Lucas se sacó un pelo de la nariz usando los dedos como pinza. Me pareció escuchar el tirón del pelo desprendiéndose de la carne. Estiró la mano y me lo ofreció. Yo abrí mi mano y lo apoyó en mi palma. Era largo y grueso, más como una ceja de viejo que el pelo de una nariz de veinte años. Me cerró la mano en puño con el pelo adentro y recién ahí me dijo:
—Quiero que guardes esto de recuerdo de nuestro amor. Pero no puedo salir más con vos, Nati.
—¿Eh? ¿Por qué? —contesté yo, en voz alta pero sin llegar a gritar. Estaba a treinta metros de la panadería donde trabajo y ya era la hora de que entrara. Lucas me había esperado esa madrugada, dijo, desde las tres de la mañana, aunque sabía que yo entraba a las seis.
—Porque sé que andás con el Alcides ese —contestó Lucas. Alcides era mi compañero en la panadería—. Me lo dijo Fernando.
—¿Fernando? ¿Y qué sabe Fernando si ni siquiera anda por acá? —ahí sí, ya casi grité. Mi voz es como un pitido. Los perros ladran cuando hablo fuerte y, ahí, del otro lado de la persiana de la casa de los Villar, que estaba al lado nuestro, empezó a sonar un ladrido chillón, del perro enano que tienen.
—Dijo que pasó y te vio a vos dándote unos bigotazos con él en el mostrador.

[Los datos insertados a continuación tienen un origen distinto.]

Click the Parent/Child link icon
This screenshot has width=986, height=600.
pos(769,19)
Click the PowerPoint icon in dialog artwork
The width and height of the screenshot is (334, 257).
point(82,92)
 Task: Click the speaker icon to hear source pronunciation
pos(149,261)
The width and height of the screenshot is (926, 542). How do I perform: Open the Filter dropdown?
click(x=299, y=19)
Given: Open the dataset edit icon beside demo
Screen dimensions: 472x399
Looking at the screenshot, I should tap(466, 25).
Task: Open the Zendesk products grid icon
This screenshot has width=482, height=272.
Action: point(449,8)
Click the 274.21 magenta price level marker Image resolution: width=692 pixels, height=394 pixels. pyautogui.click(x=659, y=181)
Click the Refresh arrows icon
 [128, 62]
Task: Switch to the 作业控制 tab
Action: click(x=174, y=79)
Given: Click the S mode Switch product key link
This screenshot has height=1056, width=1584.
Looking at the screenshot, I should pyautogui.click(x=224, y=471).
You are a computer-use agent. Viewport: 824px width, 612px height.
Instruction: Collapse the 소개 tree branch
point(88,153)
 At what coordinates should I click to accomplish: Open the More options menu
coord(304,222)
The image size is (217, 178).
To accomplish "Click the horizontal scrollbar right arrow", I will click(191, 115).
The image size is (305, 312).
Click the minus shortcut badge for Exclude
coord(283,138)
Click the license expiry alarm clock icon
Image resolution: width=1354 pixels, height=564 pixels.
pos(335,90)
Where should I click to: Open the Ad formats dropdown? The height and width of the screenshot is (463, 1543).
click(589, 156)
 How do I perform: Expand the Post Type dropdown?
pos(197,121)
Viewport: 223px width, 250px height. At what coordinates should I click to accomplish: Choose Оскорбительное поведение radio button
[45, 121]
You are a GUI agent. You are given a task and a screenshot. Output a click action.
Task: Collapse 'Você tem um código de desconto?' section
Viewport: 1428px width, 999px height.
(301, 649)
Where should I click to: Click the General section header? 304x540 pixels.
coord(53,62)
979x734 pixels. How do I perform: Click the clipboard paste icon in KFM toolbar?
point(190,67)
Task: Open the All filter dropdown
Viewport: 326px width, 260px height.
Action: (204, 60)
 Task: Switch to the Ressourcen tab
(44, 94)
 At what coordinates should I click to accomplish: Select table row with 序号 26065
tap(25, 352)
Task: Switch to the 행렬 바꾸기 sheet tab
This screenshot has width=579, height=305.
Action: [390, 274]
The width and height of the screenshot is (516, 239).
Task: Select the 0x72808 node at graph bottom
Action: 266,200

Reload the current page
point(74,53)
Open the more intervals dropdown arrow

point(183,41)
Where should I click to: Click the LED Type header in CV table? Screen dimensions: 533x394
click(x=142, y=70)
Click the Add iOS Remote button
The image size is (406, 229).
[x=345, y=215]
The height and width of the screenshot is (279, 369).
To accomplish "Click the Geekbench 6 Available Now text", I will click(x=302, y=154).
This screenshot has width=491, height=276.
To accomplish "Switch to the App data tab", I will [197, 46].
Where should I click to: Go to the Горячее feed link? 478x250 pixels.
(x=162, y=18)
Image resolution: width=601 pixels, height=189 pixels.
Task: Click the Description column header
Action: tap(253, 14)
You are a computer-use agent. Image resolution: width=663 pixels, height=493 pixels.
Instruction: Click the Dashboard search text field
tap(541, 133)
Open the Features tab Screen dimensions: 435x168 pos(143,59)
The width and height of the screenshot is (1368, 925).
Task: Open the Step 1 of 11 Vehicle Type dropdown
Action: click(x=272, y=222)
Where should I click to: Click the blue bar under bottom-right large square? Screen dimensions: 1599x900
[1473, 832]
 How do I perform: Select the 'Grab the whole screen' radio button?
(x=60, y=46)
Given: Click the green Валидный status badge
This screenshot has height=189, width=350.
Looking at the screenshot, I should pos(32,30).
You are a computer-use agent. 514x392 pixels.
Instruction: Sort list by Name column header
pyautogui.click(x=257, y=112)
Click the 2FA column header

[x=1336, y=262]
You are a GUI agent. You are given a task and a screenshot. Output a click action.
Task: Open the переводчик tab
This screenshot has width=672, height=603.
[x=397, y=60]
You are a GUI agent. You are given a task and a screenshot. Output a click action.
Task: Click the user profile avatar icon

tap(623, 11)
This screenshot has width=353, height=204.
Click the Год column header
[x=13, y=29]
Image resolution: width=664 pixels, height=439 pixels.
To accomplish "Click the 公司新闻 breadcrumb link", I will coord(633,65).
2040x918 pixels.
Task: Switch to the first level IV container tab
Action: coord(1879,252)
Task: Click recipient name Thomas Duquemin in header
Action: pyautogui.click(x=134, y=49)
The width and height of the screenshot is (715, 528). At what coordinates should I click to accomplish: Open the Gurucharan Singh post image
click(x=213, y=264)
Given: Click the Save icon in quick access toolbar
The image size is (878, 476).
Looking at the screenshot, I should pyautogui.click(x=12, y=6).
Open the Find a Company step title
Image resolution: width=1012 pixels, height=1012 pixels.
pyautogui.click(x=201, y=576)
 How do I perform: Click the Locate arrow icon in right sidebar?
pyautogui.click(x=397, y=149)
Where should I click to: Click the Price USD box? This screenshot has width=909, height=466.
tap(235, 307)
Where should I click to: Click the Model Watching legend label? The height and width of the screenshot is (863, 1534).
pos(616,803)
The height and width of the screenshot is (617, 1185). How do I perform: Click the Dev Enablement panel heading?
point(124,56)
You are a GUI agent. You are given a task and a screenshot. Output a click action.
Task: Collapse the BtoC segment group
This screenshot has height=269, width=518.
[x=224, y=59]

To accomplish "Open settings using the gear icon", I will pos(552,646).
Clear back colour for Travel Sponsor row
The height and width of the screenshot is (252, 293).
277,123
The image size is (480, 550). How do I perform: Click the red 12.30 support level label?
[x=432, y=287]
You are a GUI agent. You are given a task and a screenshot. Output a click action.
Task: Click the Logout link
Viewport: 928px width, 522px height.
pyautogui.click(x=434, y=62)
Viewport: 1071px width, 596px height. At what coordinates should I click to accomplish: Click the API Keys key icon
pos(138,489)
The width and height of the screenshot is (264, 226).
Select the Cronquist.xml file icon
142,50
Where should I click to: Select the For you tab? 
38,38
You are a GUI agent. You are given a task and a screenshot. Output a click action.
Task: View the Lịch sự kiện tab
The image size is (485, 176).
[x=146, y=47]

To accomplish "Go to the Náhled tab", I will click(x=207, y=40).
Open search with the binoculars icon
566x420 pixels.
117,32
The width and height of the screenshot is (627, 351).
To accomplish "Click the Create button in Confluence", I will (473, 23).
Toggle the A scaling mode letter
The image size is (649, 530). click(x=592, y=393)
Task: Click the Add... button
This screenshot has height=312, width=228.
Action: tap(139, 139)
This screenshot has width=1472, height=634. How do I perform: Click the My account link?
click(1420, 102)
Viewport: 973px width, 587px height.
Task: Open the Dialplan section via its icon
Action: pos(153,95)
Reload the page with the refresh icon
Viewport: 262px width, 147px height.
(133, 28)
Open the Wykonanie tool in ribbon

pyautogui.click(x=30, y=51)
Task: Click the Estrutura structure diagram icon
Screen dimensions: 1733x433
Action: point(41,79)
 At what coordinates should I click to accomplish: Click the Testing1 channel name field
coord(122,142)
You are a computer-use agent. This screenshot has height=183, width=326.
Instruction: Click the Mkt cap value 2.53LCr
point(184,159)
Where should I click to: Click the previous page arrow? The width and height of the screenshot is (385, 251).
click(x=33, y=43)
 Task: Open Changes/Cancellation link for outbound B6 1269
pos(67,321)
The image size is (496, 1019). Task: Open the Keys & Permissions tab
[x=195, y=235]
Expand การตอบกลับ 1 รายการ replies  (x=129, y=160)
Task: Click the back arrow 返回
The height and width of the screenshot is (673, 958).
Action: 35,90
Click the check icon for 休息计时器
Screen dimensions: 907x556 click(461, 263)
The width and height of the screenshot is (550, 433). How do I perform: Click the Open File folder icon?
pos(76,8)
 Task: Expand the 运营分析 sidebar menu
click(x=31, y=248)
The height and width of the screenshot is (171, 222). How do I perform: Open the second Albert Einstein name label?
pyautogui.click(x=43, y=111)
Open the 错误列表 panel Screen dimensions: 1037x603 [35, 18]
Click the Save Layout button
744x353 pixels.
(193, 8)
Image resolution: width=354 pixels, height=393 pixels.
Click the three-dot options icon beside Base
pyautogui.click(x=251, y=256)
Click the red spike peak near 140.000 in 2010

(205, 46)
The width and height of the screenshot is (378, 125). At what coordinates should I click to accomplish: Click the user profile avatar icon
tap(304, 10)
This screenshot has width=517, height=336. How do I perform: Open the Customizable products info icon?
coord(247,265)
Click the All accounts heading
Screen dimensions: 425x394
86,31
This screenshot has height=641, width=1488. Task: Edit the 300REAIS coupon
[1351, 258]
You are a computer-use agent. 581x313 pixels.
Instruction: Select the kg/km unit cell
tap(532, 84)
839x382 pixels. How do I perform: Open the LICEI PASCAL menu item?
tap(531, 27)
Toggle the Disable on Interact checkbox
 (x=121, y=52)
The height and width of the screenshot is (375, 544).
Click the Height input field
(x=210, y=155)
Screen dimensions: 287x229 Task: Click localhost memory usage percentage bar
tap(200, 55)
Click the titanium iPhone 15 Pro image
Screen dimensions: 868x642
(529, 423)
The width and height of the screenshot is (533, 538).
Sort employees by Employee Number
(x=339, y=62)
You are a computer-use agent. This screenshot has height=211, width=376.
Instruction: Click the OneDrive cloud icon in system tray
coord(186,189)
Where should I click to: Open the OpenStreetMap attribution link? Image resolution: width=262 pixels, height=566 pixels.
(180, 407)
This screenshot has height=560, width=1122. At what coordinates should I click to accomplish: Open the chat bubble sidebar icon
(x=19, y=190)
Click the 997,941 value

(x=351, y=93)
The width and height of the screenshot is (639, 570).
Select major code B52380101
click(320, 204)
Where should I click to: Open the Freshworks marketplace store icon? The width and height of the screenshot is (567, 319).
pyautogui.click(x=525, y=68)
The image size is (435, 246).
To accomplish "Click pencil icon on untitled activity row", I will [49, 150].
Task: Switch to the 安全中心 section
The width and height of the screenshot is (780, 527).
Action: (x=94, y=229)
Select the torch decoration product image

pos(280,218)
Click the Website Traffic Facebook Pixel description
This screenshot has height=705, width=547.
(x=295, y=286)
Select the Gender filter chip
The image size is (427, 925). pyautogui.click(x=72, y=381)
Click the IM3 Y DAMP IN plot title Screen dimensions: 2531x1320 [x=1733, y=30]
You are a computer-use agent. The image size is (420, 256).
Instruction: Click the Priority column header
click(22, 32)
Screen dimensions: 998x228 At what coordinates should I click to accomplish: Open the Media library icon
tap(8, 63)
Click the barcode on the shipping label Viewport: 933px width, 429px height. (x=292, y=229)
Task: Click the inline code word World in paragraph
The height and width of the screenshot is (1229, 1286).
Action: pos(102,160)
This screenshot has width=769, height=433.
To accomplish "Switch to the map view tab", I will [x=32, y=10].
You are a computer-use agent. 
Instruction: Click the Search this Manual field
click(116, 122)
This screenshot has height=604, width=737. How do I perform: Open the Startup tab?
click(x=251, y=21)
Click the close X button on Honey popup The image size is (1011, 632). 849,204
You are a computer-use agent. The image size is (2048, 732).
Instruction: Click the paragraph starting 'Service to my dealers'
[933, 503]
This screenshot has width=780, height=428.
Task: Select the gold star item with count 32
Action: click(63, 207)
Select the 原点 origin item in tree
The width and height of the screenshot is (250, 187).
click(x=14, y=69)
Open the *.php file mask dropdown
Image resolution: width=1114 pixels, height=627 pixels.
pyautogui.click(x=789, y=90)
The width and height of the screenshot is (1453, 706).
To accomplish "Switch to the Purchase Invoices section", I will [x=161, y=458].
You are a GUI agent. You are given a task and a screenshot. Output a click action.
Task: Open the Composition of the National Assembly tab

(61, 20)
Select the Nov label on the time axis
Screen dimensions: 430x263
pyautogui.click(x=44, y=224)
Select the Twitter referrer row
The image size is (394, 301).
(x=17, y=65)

—¿En el…? —no pude evitar tentarme y reírme. El perro ladró más—. Nada qué ver, Lucas. ¿No decías que Fernando es un mentiroso? Te dijo cualquier cosa.
—Si no voy ahora a cagarlo a trompadas por haberte besado es porque es muy temprano y no quiero…
—Porque te caga a bifes, Lucas —interrumpí—. Porque tiene unos brazos enormes.
—Ah, por eso te gusta él, ¿no? Por sus brazos. Fernando tenía razón, entonces.
—No me gusta Alcides. ¿Por qué le creés a Fernando, boludo? —le pregunté mientras el perro ladraba—. Siempre dijiste que era un trucho.
—¿Qué querés? ¿Que todo el pueblo sepa que yo soy el cornudo de la panadera? —acusó él. Al otro lado de la persiana se escuchó un ruido de cosas que caían. El perro paró de ladrar.
—No te entiendo, Lucas. ¿Por qué ahora le creés a Fernando y no a mí? —pregunté con los ojos un poco acuosos y lo empujé suave.
Aunque nos conocíamos de hacía años, llevábamos apenas cuatro o cinco meses saliendo, que se ve que no eran suficientes como para que él me creyera más a mí que a Fernando.
—Yo siempre le creí a Fernando. Andate, por favor. No te puedo ver llorando —dijo Lucas y me señaló el camino a la panadería.
Al otro lado de la persiana se escuchó una risa y volvió a ladrar el perro. Me dio vergüenza saber que se burlaban de mí.
Le revolée el pelo de su nariz que tenía apretado en mi mano, me di vuelta y empecé a caminar hasta la panadería. Frené en la puerta de la casa del vecino, antes de entrar y miré para atrás.
Vi a Lucas, que entraba en la casa de los Villar. Le había abierto la puerta la pendeja esa Tamara, que ahí nomás se le colgó del cuello y le dio un beso. En venganza, quise besar a Alcides, pero no me animé: era tan trucha la mentira que no me dio para darle crédito.